The problem:
Render every line of the entries below as a JSON array of strings, one string per line, skipping blank lines.
###
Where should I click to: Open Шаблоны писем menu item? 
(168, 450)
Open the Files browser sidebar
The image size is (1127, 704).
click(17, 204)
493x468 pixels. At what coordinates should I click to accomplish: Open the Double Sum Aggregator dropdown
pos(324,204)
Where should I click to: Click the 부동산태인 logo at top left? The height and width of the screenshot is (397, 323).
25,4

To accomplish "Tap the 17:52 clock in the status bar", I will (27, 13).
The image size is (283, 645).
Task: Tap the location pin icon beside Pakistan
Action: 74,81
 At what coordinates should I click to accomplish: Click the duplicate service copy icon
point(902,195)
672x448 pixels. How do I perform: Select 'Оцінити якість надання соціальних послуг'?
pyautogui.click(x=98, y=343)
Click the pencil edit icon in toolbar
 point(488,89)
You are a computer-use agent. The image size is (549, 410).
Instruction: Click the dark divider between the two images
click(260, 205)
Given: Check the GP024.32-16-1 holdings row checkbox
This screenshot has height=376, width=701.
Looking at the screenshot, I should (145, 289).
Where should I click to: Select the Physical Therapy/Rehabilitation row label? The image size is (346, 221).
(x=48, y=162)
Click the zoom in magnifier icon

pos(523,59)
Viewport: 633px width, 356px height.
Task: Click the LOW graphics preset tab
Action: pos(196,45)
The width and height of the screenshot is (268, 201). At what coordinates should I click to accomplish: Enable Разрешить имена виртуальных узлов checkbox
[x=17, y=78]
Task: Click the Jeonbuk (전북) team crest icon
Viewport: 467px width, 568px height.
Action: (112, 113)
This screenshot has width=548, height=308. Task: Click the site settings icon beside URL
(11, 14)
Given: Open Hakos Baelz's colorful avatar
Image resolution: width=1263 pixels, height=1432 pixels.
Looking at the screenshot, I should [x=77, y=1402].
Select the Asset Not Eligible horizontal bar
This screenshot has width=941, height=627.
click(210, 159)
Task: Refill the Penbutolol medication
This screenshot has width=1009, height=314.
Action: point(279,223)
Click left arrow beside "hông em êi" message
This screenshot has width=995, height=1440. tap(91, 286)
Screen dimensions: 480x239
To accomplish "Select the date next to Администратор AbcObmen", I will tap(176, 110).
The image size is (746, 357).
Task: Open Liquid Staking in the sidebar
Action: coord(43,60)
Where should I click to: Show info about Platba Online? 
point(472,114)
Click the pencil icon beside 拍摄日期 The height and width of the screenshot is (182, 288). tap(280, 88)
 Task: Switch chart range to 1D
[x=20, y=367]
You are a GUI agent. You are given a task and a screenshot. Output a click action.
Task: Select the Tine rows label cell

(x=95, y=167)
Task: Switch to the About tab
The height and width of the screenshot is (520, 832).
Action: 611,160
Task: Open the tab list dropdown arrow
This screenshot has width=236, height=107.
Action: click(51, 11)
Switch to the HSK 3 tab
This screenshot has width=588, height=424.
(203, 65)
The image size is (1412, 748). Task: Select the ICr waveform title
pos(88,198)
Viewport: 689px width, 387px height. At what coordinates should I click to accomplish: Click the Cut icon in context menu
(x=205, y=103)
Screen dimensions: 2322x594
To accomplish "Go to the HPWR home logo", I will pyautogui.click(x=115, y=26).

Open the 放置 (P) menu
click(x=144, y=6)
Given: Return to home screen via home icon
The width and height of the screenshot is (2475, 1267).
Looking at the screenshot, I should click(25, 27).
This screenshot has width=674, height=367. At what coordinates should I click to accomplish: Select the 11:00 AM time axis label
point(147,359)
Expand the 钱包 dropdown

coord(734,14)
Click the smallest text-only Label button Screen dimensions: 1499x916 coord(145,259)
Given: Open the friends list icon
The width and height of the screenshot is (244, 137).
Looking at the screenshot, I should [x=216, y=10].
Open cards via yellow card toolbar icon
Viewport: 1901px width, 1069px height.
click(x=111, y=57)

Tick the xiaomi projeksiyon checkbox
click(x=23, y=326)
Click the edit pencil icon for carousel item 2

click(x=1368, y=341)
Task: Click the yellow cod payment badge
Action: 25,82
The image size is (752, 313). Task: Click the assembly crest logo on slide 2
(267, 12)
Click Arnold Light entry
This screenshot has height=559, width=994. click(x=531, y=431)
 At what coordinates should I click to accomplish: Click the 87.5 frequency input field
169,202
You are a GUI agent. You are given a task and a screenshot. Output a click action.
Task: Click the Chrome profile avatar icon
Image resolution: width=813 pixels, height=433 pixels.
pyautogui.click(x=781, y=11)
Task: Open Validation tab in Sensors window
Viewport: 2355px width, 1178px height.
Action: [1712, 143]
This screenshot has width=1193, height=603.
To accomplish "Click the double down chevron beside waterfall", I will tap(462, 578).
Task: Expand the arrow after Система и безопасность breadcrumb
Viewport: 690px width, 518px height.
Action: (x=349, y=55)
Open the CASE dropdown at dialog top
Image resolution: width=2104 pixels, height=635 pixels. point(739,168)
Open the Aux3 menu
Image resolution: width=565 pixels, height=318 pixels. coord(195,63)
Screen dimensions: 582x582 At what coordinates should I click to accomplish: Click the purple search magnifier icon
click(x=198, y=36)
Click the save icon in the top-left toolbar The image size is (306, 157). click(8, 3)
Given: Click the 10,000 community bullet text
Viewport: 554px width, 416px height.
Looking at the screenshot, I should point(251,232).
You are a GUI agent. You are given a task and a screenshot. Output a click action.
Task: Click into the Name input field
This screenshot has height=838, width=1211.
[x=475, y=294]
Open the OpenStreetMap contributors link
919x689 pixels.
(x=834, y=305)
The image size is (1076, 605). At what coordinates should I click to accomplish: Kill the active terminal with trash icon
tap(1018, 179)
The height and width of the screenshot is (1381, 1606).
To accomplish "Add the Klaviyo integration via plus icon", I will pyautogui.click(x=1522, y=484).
###
Exercise response:
[
  "Where should I click to: Open Шаблоны писем menu item? ",
  "(168, 450)",
  "Open the Files browser sidebar",
  "The image size is (1127, 704).",
  "click(17, 204)",
  "493x468 pixels. At what coordinates should I click to accomplish: Open the Double Sum Aggregator dropdown",
  "pos(324,204)",
  "Where should I click to: Click the 부동산태인 logo at top left? The height and width of the screenshot is (397, 323).",
  "25,4",
  "To accomplish \"Tap the 17:52 clock in the status bar\", I will (27, 13).",
  "The image size is (283, 645).",
  "Task: Tap the location pin icon beside Pakistan",
  "Action: 74,81",
  " At what coordinates should I click to accomplish: Click the duplicate service copy icon",
  "point(902,195)",
  "672x448 pixels. How do I perform: Select 'Оцінити якість надання соціальних послуг'?",
  "pyautogui.click(x=98, y=343)",
  "Click the pencil edit icon in toolbar",
  " point(488,89)",
  "You are a computer-use agent. The image size is (549, 410).",
  "Instruction: Click the dark divider between the two images",
  "click(260, 205)",
  "Given: Check the GP024.32-16-1 holdings row checkbox",
  "This screenshot has height=376, width=701.",
  "Looking at the screenshot, I should (145, 289).",
  "Where should I click to: Select the Physical Therapy/Rehabilitation row label? The image size is (346, 221).",
  "(x=48, y=162)",
  "Click the zoom in magnifier icon",
  "pos(523,59)",
  "Viewport: 633px width, 356px height.",
  "Task: Click the LOW graphics preset tab",
  "Action: pos(196,45)",
  "The width and height of the screenshot is (268, 201). At what coordinates should I click to accomplish: Enable Разрешить имена виртуальных узлов checkbox",
  "[x=17, y=78]",
  "Task: Click the Jeonbuk (전북) team crest icon",
  "Viewport: 467px width, 568px height.",
  "Action: (112, 113)",
  "This screenshot has width=548, height=308. Task: Click the site settings icon beside URL",
  "(11, 14)",
  "Given: Open Hakos Baelz's colorful avatar",
  "Image resolution: width=1263 pixels, height=1432 pixels.",
  "Looking at the screenshot, I should [x=77, y=1402].",
  "Select the Asset Not Eligible horizontal bar",
  "This screenshot has width=941, height=627.",
  "click(210, 159)",
  "Task: Refill the Penbutolol medication",
  "This screenshot has width=1009, height=314.",
  "Action: point(279,223)",
  "Click left arrow beside \"hông em êi\" message",
  "This screenshot has width=995, height=1440. tap(91, 286)",
  "Screen dimensions: 480x239",
  "To accomplish \"Select the date next to Администратор AbcObmen\", I will tap(176, 110).",
  "The image size is (746, 357).",
  "Task: Open Liquid Staking in the sidebar",
  "Action: coord(43,60)",
  "Where should I click to: Show info about Platba Online? ",
  "point(472,114)",
  "Click the pencil icon beside 拍摄日期 The height and width of the screenshot is (182, 288). tap(280, 88)",
  " Task: Switch chart range to 1D",
  "[x=20, y=367]",
  "You are a GUI agent. You are given a task and a screenshot. Output a click action.",
  "Task: Select the Tine rows label cell",
  "(x=95, y=167)",
  "Task: Switch to the About tab",
  "The height and width of the screenshot is (520, 832).",
  "Action: 611,160",
  "Task: Open the tab list dropdown arrow",
  "This screenshot has width=236, height=107.",
  "Action: click(51, 11)",
  "Switch to the HSK 3 tab",
  "This screenshot has width=588, height=424.",
  "(203, 65)",
  "The image size is (1412, 748). Task: Select the ICr waveform title",
  "pos(88,198)",
  "Viewport: 689px width, 387px height. At what coordinates should I click to accomplish: Click the Cut icon in context menu",
  "(x=205, y=103)",
  "Screen dimensions: 2322x594",
  "To accomplish \"Go to the HPWR home logo\", I will pyautogui.click(x=115, y=26).",
  "Open the 放置 (P) menu",
  "click(x=144, y=6)",
  "Given: Return to home screen via home icon",
  "The width and height of the screenshot is (2475, 1267).",
  "Looking at the screenshot, I should click(25, 27).",
  "This screenshot has width=674, height=367. At what coordinates should I click to accomplish: Select the 11:00 AM time axis label",
  "point(147,359)",
  "Expand the 钱包 dropdown",
  "coord(734,14)",
  "Click the smallest text-only Label button Screen dimensions: 1499x916 coord(145,259)",
  "Given: Open the friends list icon",
  "The width and height of the screenshot is (244, 137).",
  "Looking at the screenshot, I should [x=216, y=10].",
  "Open cards via yellow card toolbar icon",
  "Viewport: 1901px width, 1069px height.",
  "click(x=111, y=57)",
  "Tick the xiaomi projeksiyon checkbox",
  "click(x=23, y=326)",
  "Click the edit pencil icon for carousel item 2",
  "click(x=1368, y=341)",
  "Task: Click the yellow cod payment badge",
  "Action: 25,82",
  "The image size is (752, 313). Task: Click the assembly crest logo on slide 2",
  "(267, 12)",
  "Click Arnold Light entry",
  "This screenshot has height=559, width=994. click(x=531, y=431)",
  " At what coordinates should I click to accomplish: Click the 87.5 frequency input field",
  "169,202",
  "You are a GUI agent. You are given a task and a screenshot. Output a click action.",
  "Task: Click the Chrome profile avatar icon",
  "Image resolution: width=813 pixels, height=433 pixels.",
  "pyautogui.click(x=781, y=11)",
  "Task: Open Validation tab in Sensors window",
  "Viewport: 2355px width, 1178px height.",
  "Action: [1712, 143]",
  "This screenshot has width=1193, height=603.",
  "To accomplish \"Click the double down chevron beside waterfall\", I will tap(462, 578).",
  "Task: Expand the arrow after Система и безопасность breadcrumb",
  "Viewport: 690px width, 518px height.",
  "Action: (x=349, y=55)",
  "Open the CASE dropdown at dialog top",
  "Image resolution: width=2104 pixels, height=635 pixels. point(739,168)",
  "Open the Aux3 menu",
  "Image resolution: width=565 pixels, height=318 pixels. coord(195,63)",
  "Screen dimensions: 582x582 At what coordinates should I click to accomplish: Click the purple search magnifier icon",
  "click(x=198, y=36)",
  "Click the save icon in the top-left toolbar The image size is (306, 157). click(8, 3)",
  "Given: Click the 10,000 community bullet text",
  "Viewport: 554px width, 416px height.",
  "Looking at the screenshot, I should point(251,232).",
  "You are a GUI agent. You are given a task and a screenshot. Output a click action.",
  "Task: Click into the Name input field",
  "This screenshot has height=838, width=1211.",
  "[x=475, y=294]",
  "Open the OpenStreetMap contributors link",
  "919x689 pixels.",
  "(x=834, y=305)",
  "The image size is (1076, 605). At what coordinates should I click to accomplish: Kill the active terminal with trash icon",
  "tap(1018, 179)",
  "The height and width of the screenshot is (1381, 1606).",
  "To accomplish \"Add the Klaviyo integration via plus icon\", I will pyautogui.click(x=1522, y=484)."
]